Siegel werden manchmal ohne Prüfung vergeben

Hier durchzublicken, wird für Konsumenten immer schwieriger – zumal es auch Anbieter gibt, die Label vergeben, ohne Belege zu den CO2-Emissionen anzufordern. Das zeigte eine Recherche der Zeit, der es gelang, für ein ausgedachtes Start-up „klimaneutral“-Label von drei Anbietern zu ergattern. Belege zur Strom- und Heizkostenabrechnung, um den CO2-Fußabdruck zu berechnen, seien nicht verlangt worden. Auch zum Sparen von CO2-Emissionen sei das fiktive Start-up nicht aufgefordert worden.

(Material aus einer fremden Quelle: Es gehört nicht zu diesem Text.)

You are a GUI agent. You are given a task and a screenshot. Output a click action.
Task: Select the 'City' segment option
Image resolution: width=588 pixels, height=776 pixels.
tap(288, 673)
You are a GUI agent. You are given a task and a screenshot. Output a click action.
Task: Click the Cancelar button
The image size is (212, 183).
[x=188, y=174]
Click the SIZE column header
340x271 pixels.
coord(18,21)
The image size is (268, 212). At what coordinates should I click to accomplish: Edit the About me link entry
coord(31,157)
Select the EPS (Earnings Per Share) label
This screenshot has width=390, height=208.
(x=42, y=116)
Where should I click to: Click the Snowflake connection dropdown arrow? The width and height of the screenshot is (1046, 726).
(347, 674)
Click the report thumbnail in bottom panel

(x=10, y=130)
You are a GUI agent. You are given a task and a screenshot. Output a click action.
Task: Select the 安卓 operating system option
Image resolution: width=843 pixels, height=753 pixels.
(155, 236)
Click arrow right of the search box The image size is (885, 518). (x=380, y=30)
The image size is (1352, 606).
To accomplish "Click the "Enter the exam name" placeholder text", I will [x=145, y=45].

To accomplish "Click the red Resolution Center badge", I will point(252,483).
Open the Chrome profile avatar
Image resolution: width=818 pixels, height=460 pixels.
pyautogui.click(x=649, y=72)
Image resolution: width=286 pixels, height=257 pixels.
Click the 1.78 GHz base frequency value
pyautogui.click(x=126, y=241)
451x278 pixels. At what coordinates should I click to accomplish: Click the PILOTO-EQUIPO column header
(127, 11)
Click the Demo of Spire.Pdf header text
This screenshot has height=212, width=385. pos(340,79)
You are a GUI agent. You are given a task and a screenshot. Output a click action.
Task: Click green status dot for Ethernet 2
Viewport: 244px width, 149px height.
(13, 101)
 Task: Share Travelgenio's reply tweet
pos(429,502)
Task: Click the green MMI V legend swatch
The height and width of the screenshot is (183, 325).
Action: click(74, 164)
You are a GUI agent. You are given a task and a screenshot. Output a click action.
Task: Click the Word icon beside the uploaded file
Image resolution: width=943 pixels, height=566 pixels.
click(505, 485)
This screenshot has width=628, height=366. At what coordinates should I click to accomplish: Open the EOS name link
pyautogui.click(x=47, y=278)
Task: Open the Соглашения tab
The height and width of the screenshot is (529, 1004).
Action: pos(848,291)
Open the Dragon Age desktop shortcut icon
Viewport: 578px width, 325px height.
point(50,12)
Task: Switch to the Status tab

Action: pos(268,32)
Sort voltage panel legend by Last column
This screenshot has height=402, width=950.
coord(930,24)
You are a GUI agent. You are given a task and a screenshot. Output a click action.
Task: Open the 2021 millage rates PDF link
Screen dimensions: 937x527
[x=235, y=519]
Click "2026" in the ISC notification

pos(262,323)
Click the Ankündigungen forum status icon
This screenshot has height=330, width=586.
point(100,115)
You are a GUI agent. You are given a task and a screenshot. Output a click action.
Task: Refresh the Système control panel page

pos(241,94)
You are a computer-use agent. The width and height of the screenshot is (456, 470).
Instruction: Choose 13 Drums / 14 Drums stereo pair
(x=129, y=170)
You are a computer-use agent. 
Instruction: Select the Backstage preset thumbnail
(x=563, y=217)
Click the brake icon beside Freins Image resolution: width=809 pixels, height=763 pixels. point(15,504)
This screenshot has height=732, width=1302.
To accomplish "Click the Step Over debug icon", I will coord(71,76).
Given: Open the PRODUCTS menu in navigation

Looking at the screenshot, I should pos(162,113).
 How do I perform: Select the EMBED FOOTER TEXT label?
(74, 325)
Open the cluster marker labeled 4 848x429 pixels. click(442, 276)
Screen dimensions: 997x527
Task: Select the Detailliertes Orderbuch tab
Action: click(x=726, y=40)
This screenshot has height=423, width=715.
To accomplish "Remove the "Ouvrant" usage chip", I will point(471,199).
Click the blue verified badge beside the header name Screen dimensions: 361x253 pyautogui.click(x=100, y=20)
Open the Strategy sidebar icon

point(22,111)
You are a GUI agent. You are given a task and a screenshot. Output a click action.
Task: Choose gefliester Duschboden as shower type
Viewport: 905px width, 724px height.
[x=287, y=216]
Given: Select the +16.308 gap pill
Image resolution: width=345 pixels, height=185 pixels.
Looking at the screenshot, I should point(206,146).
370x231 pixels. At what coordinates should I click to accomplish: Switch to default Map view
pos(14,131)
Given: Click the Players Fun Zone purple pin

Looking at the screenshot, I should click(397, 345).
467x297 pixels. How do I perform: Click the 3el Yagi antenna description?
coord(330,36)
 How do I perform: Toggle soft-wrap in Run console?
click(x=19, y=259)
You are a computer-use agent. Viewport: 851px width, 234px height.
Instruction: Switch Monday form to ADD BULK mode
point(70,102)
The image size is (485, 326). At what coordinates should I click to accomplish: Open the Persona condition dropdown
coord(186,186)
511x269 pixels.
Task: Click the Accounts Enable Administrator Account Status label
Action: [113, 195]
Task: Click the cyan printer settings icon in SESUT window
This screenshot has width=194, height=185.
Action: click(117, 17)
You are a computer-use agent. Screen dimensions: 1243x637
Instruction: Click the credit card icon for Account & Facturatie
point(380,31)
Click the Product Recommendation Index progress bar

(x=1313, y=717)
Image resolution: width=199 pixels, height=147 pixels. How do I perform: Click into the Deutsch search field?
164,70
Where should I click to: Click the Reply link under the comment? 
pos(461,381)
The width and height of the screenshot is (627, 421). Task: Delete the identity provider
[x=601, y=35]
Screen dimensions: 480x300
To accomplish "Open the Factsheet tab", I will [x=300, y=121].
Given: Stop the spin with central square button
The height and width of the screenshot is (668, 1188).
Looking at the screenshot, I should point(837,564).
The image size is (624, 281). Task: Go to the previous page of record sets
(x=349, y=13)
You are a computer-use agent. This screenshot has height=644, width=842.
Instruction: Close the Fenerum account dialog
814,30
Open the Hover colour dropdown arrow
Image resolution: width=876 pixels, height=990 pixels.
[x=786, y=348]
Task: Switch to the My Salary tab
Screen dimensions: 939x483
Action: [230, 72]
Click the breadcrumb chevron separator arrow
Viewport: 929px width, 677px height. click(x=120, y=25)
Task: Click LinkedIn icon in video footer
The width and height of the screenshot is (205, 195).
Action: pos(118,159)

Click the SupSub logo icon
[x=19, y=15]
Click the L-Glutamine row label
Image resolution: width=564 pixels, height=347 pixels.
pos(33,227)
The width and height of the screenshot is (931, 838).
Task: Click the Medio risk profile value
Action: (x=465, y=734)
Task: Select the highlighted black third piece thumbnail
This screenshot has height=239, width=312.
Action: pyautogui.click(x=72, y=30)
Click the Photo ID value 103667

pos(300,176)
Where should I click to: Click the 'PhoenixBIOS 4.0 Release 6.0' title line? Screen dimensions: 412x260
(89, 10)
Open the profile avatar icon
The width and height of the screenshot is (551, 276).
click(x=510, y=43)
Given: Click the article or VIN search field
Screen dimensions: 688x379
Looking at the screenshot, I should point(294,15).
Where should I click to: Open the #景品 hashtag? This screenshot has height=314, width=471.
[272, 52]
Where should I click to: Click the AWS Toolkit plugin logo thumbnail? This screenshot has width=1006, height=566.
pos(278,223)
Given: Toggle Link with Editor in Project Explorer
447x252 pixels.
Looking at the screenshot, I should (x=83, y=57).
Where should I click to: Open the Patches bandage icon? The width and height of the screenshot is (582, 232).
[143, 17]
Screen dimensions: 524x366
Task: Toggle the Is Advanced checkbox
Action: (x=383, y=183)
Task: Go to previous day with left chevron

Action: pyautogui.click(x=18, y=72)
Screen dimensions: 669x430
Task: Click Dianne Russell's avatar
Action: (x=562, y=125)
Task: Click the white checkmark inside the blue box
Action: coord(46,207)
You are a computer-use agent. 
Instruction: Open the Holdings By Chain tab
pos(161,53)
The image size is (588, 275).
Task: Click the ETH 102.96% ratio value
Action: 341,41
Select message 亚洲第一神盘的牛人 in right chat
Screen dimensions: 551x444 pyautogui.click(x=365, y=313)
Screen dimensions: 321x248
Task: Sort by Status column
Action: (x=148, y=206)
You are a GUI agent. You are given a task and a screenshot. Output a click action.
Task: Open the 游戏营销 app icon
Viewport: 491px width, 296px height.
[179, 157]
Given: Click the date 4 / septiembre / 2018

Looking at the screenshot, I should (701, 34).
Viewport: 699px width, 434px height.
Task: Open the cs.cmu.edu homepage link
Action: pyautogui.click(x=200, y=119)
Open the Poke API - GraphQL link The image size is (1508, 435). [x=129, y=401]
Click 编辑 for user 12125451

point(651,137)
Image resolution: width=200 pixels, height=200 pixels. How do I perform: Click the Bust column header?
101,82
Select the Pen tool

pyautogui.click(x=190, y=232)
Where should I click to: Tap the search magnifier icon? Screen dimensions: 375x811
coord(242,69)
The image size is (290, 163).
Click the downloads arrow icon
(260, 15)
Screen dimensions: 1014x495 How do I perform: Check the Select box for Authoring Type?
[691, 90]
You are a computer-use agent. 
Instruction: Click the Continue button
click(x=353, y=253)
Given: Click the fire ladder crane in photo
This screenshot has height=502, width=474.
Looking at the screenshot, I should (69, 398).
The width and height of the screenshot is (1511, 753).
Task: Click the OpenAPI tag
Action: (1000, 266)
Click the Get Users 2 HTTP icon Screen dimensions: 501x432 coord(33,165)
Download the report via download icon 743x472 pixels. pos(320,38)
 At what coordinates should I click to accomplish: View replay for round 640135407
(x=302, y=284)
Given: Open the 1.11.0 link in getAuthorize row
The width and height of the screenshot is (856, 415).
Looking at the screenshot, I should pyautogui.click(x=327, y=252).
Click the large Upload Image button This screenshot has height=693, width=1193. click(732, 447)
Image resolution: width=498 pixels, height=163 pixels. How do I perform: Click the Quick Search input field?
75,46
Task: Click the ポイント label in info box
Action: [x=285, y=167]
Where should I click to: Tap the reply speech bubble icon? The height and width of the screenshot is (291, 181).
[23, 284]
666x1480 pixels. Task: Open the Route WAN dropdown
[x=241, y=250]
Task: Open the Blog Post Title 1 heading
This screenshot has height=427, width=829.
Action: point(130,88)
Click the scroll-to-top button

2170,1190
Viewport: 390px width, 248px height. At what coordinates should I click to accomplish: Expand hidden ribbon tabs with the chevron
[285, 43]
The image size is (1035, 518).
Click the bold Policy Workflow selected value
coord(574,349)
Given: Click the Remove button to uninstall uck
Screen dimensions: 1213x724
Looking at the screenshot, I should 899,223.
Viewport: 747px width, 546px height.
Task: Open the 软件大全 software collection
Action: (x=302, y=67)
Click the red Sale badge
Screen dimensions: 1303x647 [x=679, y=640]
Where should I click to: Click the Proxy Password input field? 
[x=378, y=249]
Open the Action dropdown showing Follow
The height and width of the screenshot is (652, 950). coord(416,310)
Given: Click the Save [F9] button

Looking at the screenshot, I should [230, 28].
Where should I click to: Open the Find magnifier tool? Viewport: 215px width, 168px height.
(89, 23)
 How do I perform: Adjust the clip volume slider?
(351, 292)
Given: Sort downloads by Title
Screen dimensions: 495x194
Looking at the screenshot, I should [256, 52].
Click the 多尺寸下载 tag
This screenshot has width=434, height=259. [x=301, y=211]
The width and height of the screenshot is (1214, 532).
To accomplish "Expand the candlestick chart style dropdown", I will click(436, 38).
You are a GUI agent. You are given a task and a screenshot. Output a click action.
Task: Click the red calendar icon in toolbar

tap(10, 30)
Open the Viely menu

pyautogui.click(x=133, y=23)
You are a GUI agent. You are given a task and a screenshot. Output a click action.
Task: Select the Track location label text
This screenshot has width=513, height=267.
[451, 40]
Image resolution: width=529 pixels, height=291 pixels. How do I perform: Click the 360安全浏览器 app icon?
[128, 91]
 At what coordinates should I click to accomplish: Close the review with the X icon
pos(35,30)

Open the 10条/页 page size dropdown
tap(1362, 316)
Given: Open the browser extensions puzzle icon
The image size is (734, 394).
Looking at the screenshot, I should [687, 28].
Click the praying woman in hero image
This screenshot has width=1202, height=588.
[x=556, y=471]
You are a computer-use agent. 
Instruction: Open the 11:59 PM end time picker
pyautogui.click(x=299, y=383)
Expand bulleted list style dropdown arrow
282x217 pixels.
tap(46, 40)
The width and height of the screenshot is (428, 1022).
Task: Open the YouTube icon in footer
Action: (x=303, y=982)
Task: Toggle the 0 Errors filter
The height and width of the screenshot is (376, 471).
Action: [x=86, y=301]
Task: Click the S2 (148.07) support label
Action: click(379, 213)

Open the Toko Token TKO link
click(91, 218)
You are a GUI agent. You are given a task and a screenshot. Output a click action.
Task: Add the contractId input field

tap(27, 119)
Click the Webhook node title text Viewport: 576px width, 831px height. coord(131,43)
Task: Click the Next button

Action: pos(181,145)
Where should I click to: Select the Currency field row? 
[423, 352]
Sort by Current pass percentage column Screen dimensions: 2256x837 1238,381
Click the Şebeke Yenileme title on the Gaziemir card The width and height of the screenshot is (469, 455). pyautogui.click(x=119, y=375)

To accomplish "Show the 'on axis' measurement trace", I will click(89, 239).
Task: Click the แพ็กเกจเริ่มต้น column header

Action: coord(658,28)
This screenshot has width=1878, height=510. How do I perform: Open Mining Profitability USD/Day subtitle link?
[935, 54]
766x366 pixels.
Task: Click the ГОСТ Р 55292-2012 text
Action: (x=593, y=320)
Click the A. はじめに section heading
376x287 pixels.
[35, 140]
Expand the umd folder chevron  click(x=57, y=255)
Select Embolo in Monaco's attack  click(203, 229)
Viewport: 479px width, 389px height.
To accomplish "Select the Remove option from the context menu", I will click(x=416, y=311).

Konsumentenfreundlich ist das Werben mit Siegeln also nicht unbedingt. Doch welche Schritte sollten Start-ups gehen, die es mit der Nachhaltigkeit ernst meinen? Bonnisseau rät dazu, die Emissionen von Experten messen zu lassen und dann genau an den Ursachen der Verschmutzung anzusetzen. „Ein Anfang ist zum Beispiel, bei Dienstreisen Flüge durchs Zugfahren zu ersetzen.“ Erst, wenn ein Ziel nachweisbar erreicht worden sei, sollte das Start-up damit werben.